After, you might continue your Athens exploration on foot by walking to the National Garden and the Zappeio, a green oasis in the middle of the city center. It has a large collection of plants and lots of space for kids to roam and play.
For dinner, I suggest the Café Avissinia which combines Acropolis views with delicious traditional food all in the buzzing Monastiraki area.
Day 2 – Athens by the sea
Athens’ chaotic cityscape and pulsating urban atmosphere make it easy to forget that the city center is a mere 10 km from the sea. Because of this, a visit to the nearby coast is often overlooked by most travelers, though it should not be.
For your second day, I’d suggest to start by visiting the Stavros Niarchos Foundation Cultural Center. The program here changes frequently and there is always something great for the whole family. Additionally, the center’s location right on the water and adjacency to a large park make it a lovely place to visit. You can have a pleasant stroll exploring the garden and it’s collection of Mediterranean plants, enjoy the playgrounds, and in the summer months, the kids will love the water jets. Just remember to bring a change of clothes.
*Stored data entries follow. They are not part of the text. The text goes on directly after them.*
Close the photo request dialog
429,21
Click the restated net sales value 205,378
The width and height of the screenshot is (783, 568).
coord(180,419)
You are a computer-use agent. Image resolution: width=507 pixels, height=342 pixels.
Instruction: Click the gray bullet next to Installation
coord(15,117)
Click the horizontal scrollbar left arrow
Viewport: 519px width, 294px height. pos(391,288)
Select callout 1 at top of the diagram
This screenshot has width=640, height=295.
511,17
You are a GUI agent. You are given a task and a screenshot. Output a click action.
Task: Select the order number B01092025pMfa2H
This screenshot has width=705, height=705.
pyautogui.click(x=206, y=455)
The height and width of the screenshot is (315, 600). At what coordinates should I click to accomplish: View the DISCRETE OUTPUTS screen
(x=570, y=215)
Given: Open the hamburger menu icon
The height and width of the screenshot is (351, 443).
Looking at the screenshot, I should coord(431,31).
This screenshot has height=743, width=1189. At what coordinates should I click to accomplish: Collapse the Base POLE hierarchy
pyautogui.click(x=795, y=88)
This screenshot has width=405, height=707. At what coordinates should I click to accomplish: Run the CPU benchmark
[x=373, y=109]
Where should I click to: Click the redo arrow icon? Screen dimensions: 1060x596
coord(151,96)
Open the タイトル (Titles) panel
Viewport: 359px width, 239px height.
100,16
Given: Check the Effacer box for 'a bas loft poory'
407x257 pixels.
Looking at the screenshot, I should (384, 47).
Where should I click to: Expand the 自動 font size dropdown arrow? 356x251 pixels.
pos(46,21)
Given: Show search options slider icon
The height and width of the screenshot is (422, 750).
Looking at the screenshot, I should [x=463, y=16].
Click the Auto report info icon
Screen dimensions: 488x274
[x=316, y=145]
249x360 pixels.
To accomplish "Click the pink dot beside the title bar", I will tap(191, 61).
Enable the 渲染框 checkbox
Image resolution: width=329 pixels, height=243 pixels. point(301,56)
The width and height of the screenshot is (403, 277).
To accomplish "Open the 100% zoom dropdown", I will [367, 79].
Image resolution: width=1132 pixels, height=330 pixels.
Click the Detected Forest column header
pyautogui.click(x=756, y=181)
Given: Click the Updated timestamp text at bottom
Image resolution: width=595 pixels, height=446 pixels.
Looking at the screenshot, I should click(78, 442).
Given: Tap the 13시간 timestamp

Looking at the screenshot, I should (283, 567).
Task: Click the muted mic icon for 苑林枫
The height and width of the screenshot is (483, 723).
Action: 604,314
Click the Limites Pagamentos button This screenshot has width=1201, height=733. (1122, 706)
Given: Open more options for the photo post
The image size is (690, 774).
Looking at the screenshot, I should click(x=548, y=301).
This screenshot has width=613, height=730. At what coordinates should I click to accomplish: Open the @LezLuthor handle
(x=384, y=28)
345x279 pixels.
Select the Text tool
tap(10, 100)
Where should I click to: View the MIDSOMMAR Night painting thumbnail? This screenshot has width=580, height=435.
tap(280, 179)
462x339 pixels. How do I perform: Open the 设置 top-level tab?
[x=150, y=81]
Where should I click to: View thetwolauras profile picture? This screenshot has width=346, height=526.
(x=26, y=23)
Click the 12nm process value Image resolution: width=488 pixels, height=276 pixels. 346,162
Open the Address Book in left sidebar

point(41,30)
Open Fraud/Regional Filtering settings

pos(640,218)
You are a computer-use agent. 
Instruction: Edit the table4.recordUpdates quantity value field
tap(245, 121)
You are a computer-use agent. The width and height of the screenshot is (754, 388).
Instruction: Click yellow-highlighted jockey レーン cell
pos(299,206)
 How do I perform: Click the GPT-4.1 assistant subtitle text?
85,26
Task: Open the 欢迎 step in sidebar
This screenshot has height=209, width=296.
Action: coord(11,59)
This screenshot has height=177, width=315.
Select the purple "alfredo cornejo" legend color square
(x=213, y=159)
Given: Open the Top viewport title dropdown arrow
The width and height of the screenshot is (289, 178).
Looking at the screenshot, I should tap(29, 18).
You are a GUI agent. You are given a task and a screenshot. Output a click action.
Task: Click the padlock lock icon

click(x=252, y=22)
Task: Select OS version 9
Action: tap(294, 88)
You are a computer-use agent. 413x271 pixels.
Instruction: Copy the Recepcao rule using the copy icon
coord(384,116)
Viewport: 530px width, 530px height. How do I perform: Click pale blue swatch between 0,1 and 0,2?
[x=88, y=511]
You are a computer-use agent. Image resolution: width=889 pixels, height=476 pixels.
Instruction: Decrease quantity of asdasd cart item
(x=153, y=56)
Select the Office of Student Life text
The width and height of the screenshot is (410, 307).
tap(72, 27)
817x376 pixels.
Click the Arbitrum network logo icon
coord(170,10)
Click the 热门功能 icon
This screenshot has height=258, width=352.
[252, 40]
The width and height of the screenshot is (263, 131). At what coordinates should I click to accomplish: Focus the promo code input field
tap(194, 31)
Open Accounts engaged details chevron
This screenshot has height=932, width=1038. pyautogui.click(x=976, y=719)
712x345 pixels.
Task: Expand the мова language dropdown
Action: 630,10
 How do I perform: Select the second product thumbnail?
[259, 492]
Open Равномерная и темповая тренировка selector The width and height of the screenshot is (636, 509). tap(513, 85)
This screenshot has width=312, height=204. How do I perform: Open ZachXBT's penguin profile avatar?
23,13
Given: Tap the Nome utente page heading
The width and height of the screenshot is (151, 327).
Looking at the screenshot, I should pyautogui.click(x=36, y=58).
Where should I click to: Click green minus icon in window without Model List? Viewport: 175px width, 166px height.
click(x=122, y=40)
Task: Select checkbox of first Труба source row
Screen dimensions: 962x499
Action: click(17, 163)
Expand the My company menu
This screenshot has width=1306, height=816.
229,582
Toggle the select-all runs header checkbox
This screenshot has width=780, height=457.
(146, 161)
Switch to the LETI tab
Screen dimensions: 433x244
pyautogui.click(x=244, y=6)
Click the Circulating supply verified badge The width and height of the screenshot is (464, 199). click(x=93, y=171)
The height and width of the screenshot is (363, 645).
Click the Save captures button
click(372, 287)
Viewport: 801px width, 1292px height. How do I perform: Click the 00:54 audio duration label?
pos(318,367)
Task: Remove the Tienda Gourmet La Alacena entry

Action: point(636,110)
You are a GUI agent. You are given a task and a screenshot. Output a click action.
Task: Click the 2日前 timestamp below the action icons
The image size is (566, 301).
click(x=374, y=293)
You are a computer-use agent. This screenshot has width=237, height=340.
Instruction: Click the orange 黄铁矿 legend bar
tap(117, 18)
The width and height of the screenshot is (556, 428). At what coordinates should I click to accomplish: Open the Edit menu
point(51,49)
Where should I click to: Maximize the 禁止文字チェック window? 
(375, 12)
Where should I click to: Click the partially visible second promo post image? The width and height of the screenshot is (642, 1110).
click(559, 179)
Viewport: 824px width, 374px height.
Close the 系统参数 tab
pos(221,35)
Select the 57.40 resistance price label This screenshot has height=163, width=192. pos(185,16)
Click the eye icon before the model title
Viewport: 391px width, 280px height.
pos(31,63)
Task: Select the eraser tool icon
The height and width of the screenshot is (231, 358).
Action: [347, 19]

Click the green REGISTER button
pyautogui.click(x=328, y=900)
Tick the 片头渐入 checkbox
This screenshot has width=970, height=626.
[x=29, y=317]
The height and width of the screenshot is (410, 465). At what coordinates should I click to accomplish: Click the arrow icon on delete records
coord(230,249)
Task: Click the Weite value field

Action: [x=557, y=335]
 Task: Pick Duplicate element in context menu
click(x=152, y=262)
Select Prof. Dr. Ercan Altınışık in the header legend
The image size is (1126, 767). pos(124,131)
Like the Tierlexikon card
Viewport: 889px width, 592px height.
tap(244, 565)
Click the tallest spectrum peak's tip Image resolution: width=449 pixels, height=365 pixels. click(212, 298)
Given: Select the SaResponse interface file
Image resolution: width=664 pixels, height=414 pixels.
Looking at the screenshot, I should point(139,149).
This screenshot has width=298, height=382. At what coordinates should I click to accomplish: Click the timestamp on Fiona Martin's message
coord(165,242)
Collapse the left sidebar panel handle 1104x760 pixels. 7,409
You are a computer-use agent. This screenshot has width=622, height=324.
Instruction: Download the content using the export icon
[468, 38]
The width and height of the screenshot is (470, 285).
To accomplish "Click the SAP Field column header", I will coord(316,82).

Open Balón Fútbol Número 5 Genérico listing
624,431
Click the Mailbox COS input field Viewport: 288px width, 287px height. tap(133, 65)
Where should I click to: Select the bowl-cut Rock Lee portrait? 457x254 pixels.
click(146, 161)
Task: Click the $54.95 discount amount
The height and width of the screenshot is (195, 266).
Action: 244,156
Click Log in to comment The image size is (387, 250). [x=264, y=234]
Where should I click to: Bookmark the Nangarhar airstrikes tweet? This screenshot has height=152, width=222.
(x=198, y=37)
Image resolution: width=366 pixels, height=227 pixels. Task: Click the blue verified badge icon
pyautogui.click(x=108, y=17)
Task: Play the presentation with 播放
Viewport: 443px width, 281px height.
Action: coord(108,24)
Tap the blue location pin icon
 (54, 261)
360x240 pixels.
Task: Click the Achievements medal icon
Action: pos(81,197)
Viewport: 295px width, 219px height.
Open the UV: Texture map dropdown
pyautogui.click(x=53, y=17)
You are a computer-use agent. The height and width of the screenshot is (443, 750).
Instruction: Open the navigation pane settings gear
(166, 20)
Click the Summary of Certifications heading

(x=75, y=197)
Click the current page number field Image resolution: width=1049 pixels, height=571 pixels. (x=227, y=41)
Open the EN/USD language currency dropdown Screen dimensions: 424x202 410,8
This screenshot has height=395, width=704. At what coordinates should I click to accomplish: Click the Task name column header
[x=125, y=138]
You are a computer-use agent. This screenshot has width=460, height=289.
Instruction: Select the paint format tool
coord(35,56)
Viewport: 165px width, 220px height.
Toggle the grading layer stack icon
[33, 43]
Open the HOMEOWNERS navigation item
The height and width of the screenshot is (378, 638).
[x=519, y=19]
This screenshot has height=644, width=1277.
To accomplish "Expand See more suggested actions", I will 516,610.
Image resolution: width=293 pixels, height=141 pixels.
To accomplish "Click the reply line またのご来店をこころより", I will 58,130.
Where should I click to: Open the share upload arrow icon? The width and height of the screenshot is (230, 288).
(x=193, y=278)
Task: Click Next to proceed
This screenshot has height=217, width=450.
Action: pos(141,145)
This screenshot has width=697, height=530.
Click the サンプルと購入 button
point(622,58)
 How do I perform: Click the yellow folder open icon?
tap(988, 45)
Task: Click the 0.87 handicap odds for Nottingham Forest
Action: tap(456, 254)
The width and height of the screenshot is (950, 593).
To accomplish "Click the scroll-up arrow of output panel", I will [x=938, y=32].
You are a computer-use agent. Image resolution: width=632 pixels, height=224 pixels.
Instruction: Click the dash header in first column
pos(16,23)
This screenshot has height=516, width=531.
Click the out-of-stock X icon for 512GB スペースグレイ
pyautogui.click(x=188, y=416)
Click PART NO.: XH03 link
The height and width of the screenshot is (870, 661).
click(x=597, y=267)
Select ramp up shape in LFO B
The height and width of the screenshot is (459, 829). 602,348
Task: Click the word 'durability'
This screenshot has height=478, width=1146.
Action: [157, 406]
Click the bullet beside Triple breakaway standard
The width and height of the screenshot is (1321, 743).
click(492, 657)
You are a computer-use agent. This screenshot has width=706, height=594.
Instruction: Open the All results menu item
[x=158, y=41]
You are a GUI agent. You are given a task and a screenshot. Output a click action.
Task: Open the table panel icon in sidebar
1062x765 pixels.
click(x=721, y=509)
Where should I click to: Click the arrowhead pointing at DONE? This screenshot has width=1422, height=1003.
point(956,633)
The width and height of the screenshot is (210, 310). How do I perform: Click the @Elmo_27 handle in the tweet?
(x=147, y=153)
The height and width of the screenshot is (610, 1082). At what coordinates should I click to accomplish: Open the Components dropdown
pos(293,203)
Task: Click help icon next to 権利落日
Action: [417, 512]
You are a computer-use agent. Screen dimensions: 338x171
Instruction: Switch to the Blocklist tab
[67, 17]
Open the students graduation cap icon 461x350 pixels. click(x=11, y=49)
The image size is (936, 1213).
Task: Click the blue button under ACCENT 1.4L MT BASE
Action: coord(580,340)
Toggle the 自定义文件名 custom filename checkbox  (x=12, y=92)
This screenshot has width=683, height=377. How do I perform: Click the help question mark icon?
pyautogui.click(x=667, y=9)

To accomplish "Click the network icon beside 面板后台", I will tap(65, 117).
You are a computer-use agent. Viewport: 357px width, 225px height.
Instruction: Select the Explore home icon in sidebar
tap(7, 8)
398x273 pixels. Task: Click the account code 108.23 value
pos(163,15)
Next to the Center, you can find a couple of local fish tavernas. One of my favorites is “The Grandmother Elizabeth” for its simple yet delicious fare at very reasonable prices. If you want something a bit more upscale, just walk to the nearby Flisvos marina, where you have plenty of choices for a more exclusive lunch.
In the afternoon, you could have a private tour to discover the Athenian Riviera. If you have a 3 or 4 people, consider this option that offers a flat rate. The tour will visit nearby towns and beaches, a thermal lake, and eventually the Temple of Poseidon in Sounio, which you’ll arrive at just in time for sunset.
For dinner, don’t miss the chance for a seaside meal near the temple. But, if you want to get back to the city, you have countless options. One I always like is Oinopoleion Taverna.
Have an early night as tomorrow you’ll be taking off for the islands!
Day 3: Santorini
Santorini needs no introduction! You’ll depart by plane from Athens this morning and arrive in Santorini mid-morning.
Start your day with an early flight from Athens to Santorini. While the ferry is more iconic, it takes 8 hours while the flight time is under 1 hour and can be found in advance for less than $50 – sometimes even under $10!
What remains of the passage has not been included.